Collected data
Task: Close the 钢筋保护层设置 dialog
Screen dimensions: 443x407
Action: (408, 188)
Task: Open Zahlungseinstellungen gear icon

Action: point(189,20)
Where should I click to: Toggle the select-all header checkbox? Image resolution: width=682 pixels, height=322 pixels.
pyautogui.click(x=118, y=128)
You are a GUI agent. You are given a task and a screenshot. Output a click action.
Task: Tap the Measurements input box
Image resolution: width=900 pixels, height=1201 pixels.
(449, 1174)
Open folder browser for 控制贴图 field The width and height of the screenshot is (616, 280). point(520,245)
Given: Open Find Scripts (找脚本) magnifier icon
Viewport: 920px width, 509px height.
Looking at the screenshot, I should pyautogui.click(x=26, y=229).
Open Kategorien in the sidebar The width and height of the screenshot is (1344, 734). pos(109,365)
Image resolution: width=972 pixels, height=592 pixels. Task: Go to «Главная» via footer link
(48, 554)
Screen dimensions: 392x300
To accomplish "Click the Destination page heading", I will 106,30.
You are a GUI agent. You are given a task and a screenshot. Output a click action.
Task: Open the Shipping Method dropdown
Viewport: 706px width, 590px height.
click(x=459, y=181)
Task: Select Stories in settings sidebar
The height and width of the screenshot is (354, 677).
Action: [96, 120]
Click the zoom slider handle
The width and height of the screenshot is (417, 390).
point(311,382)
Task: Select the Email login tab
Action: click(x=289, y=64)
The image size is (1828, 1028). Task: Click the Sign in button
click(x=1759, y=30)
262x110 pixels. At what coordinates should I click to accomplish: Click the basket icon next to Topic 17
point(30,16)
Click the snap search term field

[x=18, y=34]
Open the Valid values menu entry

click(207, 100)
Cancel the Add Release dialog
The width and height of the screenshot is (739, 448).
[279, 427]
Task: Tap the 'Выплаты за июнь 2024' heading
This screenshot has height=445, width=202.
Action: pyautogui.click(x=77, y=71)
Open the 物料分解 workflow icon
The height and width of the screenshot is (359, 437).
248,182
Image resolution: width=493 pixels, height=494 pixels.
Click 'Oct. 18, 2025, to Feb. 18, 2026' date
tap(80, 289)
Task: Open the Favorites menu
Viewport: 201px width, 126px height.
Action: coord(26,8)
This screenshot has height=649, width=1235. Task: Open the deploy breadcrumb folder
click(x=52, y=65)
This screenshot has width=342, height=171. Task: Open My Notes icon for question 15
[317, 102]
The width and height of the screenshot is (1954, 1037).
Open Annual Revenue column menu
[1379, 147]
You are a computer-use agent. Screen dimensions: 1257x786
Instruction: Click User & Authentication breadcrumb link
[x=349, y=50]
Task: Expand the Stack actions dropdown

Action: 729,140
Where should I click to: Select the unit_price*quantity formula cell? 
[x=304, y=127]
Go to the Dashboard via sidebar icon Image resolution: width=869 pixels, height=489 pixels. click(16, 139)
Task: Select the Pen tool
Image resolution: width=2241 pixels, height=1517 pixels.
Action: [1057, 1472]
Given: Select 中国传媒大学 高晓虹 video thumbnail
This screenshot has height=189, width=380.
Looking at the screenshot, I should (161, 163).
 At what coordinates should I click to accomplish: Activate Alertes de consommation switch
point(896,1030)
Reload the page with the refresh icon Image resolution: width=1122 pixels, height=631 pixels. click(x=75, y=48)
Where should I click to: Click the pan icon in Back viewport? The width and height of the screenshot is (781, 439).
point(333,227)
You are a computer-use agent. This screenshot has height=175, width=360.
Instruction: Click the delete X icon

▸ **DIRECTIONS FOR THIS TASK**
Turn the lines above into a Markdown table with a "No." column for the row number and a "Line" column for the line itself, leaving out the blank lines.

▸ **RESULT OF THIS TASK**
| No. | Line |
|---|---|
| 1 | Task: Close the 钢筋保护层设置 dialog |
| 2 | Screen dimensions: 443x407 |
| 3 | Action: (408, 188) |
| 4 | Task: Open Zahlungseinstellungen gear icon |
| 5 | Action: point(189,20) |
| 6 | Where should I click to: Toggle the select-all header checkbox? Image resolution: width=682 pixels, height=322 pixels. |
| 7 | pyautogui.click(x=118, y=128) |
| 8 | You are a GUI agent. You are given a task and a screenshot. Output a click action. |
| 9 | Task: Tap the Measurements input box |
| 10 | Image resolution: width=900 pixels, height=1201 pixels. |
| 11 | (449, 1174) |
| 12 | Open folder browser for 控制贴图 field The width and height of the screenshot is (616, 280). point(520,245) |
| 13 | Given: Open Find Scripts (找脚本) magnifier icon |
| 14 | Viewport: 920px width, 509px height. |
| 15 | Looking at the screenshot, I should pyautogui.click(x=26, y=229). |
| 16 | Open Kategorien in the sidebar The width and height of the screenshot is (1344, 734). pos(109,365) |
| 17 | Image resolution: width=972 pixels, height=592 pixels. Task: Go to «Главная» via footer link |
| 18 | (48, 554) |
| 19 | Screen dimensions: 392x300 |
| 20 | To accomplish "Click the Destination page heading", I will 106,30. |
| 21 | You are a GUI agent. You are given a task and a screenshot. Output a click action. |
| 22 | Task: Open the Shipping Method dropdown |
| 23 | Viewport: 706px width, 590px height. |
| 24 | click(x=459, y=181) |
| 25 | Task: Select Stories in settings sidebar |
| 26 | The height and width of the screenshot is (354, 677). |
| 27 | Action: [96, 120] |
| 28 | Click the zoom slider handle |
| 29 | The width and height of the screenshot is (417, 390). |
| 30 | point(311,382) |
| 31 | Task: Select the Email login tab |
| 32 | Action: click(x=289, y=64) |
| 33 | The image size is (1828, 1028). Task: Click the Sign in button |
| 34 | click(x=1759, y=30) |
| 35 | 262x110 pixels. At what coordinates should I click to accomplish: Click the basket icon next to Topic 17 |
| 36 | point(30,16) |
| 37 | Click the snap search term field |
| 38 | [x=18, y=34] |
| 39 | Open the Valid values menu entry |
| 40 | click(207, 100) |
| 41 | Cancel the Add Release dialog |
| 42 | The width and height of the screenshot is (739, 448). |
| 43 | [279, 427] |
| 44 | Task: Tap the 'Выплаты за июнь 2024' heading |
| 45 | This screenshot has height=445, width=202. |
| 46 | Action: pyautogui.click(x=77, y=71) |
| 47 | Open the 物料分解 workflow icon |
| 48 | The height and width of the screenshot is (359, 437). |
| 49 | 248,182 |
| 50 | Image resolution: width=493 pixels, height=494 pixels. |
| 51 | Click 'Oct. 18, 2025, to Feb. 18, 2026' date |
| 52 | tap(80, 289) |
| 53 | Task: Open the Favorites menu |
| 54 | Viewport: 201px width, 126px height. |
| 55 | Action: coord(26,8) |
| 56 | This screenshot has height=649, width=1235. Task: Open the deploy breadcrumb folder |
| 57 | click(x=52, y=65) |
| 58 | This screenshot has width=342, height=171. Task: Open My Notes icon for question 15 |
| 59 | [317, 102] |
| 60 | The width and height of the screenshot is (1954, 1037). |
| 61 | Open Annual Revenue column menu |
| 62 | [1379, 147] |
| 63 | You are a computer-use agent. Screen dimensions: 1257x786 |
| 64 | Instruction: Click User & Authentication breadcrumb link |
| 65 | [x=349, y=50] |
| 66 | Task: Expand the Stack actions dropdown |
| 67 | Action: 729,140 |
| 68 | Where should I click to: Select the unit_price*quantity formula cell?  |
| 69 | [x=304, y=127] |
| 70 | Go to the Dashboard via sidebar icon Image resolution: width=869 pixels, height=489 pixels. click(16, 139) |
| 71 | Task: Select the Pen tool |
| 72 | Image resolution: width=2241 pixels, height=1517 pixels. |
| 73 | Action: [1057, 1472] |
| 74 | Given: Select 中国传媒大学 高晓虹 video thumbnail |
| 75 | This screenshot has height=189, width=380. |
| 76 | Looking at the screenshot, I should (161, 163). |
| 77 |  At what coordinates should I click to accomplish: Activate Alertes de consommation switch |
| 78 | point(896,1030) |
| 79 | Reload the page with the refresh icon Image resolution: width=1122 pixels, height=631 pixels. click(x=75, y=48) |
| 80 | Where should I click to: Click the pan icon in Back viewport? The width and height of the screenshot is (781, 439). |
| 81 | point(333,227) |
| 82 | You are a computer-use agent. This screenshot has height=175, width=360. |
| 83 | Instruction: Click the delete X icon |